Деревьев громкий треск звучит, как канонада.

Глубокий мрак ночей выводит терема

Сверкающих снегов над выступами сада.

В одежде кристаллической своей

Стоят деревья. Темные вороны,

Сшибая снег с опущенных ветвей,

Шарахаются, немощны и сонны.

В оттенках грифеля клубится ворох туч,

И звезды, пробиваясь посредине,

Свой синеватый движущийся луч

Едва влачат по ледяной пустыне.

Но лишь заря прорежет небосклон

И встанет солнце, как, подобно чуду,

Свет тысячи огней возникнет отовсюду,

Частицами снегов в пространство отражен.

И девственный пожар январского огня

Вдруг упадет на школьный палисадник,

И хоры петухов сведут с ума курятник,

И зимний день всплывет, ликуя и звеня.

В такое утро русский человек,

Какое б с ним ни приключилось горе,

Не может тосковать. Когда на косогоре

Вдруг заскрипел под валенками снег

И большеглазых розовых детей

Опять мелькнули радостные лица, --

Лариса поняла: довольно ей томиться,

Довольно мучиться.
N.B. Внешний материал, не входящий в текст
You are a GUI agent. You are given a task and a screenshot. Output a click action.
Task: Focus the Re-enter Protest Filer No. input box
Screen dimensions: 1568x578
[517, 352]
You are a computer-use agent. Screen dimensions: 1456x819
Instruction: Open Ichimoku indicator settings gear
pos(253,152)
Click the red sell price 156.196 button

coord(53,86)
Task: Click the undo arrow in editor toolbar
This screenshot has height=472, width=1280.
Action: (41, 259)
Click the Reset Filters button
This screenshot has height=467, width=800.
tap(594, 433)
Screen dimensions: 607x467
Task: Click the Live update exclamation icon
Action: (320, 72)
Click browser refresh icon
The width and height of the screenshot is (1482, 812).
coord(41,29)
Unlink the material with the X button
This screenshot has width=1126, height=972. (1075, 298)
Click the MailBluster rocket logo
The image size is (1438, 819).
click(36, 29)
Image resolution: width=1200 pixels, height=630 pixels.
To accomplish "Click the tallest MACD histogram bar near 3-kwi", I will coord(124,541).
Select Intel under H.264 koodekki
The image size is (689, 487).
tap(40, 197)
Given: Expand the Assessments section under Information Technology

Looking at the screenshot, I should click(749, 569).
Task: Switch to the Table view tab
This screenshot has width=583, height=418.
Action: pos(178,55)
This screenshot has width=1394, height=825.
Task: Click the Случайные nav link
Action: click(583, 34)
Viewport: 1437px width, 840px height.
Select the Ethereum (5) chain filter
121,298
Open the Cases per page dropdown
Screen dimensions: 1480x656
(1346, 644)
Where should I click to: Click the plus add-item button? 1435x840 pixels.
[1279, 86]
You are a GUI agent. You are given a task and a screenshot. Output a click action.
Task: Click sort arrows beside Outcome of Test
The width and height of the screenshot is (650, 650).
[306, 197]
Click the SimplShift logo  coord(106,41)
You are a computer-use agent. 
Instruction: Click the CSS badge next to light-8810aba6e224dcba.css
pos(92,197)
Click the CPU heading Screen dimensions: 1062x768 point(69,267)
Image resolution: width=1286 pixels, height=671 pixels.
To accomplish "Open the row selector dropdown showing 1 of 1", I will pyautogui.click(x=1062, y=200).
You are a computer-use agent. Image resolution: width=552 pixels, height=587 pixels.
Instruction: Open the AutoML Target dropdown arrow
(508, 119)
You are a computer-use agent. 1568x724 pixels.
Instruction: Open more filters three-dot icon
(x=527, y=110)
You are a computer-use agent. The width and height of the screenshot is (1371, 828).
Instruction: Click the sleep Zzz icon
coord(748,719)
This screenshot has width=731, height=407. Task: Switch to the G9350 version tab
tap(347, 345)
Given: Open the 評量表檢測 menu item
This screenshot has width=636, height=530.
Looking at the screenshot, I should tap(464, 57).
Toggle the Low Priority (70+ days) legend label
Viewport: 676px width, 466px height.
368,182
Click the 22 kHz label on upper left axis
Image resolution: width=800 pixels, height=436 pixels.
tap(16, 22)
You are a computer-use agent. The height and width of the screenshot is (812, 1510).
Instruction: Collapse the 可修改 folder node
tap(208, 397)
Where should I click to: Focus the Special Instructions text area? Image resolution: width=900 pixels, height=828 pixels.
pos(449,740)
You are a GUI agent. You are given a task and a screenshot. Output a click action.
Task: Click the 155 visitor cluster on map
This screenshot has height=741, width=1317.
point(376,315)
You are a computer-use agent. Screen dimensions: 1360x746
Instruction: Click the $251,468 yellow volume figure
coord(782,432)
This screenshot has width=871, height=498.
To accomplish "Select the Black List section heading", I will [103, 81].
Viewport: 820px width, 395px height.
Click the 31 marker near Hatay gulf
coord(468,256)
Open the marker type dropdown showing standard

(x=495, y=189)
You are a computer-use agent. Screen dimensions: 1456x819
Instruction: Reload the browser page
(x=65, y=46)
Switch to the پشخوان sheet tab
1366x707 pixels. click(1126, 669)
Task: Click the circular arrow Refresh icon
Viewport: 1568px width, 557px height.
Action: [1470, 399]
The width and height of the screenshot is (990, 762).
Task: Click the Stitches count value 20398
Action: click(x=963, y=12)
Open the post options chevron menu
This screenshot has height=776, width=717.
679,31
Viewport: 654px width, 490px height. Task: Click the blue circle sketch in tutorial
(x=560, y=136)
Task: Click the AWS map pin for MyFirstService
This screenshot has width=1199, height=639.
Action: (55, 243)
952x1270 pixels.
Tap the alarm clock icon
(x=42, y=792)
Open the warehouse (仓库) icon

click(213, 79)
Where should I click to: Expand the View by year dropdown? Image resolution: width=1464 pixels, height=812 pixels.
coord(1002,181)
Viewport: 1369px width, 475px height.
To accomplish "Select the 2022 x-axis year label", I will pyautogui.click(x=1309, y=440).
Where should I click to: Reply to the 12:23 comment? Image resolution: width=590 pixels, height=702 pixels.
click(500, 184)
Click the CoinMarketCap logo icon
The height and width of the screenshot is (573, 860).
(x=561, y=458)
Пора очнуться ей!

В тот день она рассказывала детям

О нашей родине. И в глубину времен,

К прошедшим навсегда тысячелетьям

Был взор ее духовный устремлен.

И дети видели, как в глубине веков,

Образовавшись в огненном металле,

Платформы двух земных материков

Средь раскаленных лав затвердевали.

В огне и буре плавала Сибирь,

Европа двигала свое большое тело,

И солнце, как огромный нетопырь,

Сквозь желтый пар таинственно глядело.

И вдруг, подобно льдинам в ледоход,

Материки столкнулись. В небосвод

Метнулся камень, образуя скалы;

Расплавы звонких руд вонзились в интервалы

И трещины пород; подземные пары,

Как змеи, извиваясь меж камнями,

Пустоты скал наполнили огнями

Чудесных самоцветов. Все дары

Блистательной таблицы элементов

Здесь улеглись для наших инструментов

И затвердели. Так возник Урал.

Урал, седой Урал! Когда в былые годы

Шумел строительства первоначальный вал,

Кто, покоритель скал и властелин природы,

Короной черных домн тебя короновал?

Когда магнитогорские мартены

Впервые выбросили свой стальной поток,

Кто отворил твои безжизненные стены,

Кто за собой сердца людей увлек

В кипучий мир бессмертных пятилеток?

Когда бы из могил восстал наш бедный предок

И посмотрел вокруг, чтоб целая страна

Вдруг сделалась ему со всех сторон видна, --

Как изумился б он! Из черных недр Урала,

Где царствуют топаз и турмалин,

Пред ним бы жизнь невиданная встала,

Наполненная пением машин.

Он увидал бы мощные громады

Магнитных скал, сползающих с высот,

Он увидал бы полный сил народ,

Трудящийся в громах подземной канонады,

И землю он свою познал бы в первый раз...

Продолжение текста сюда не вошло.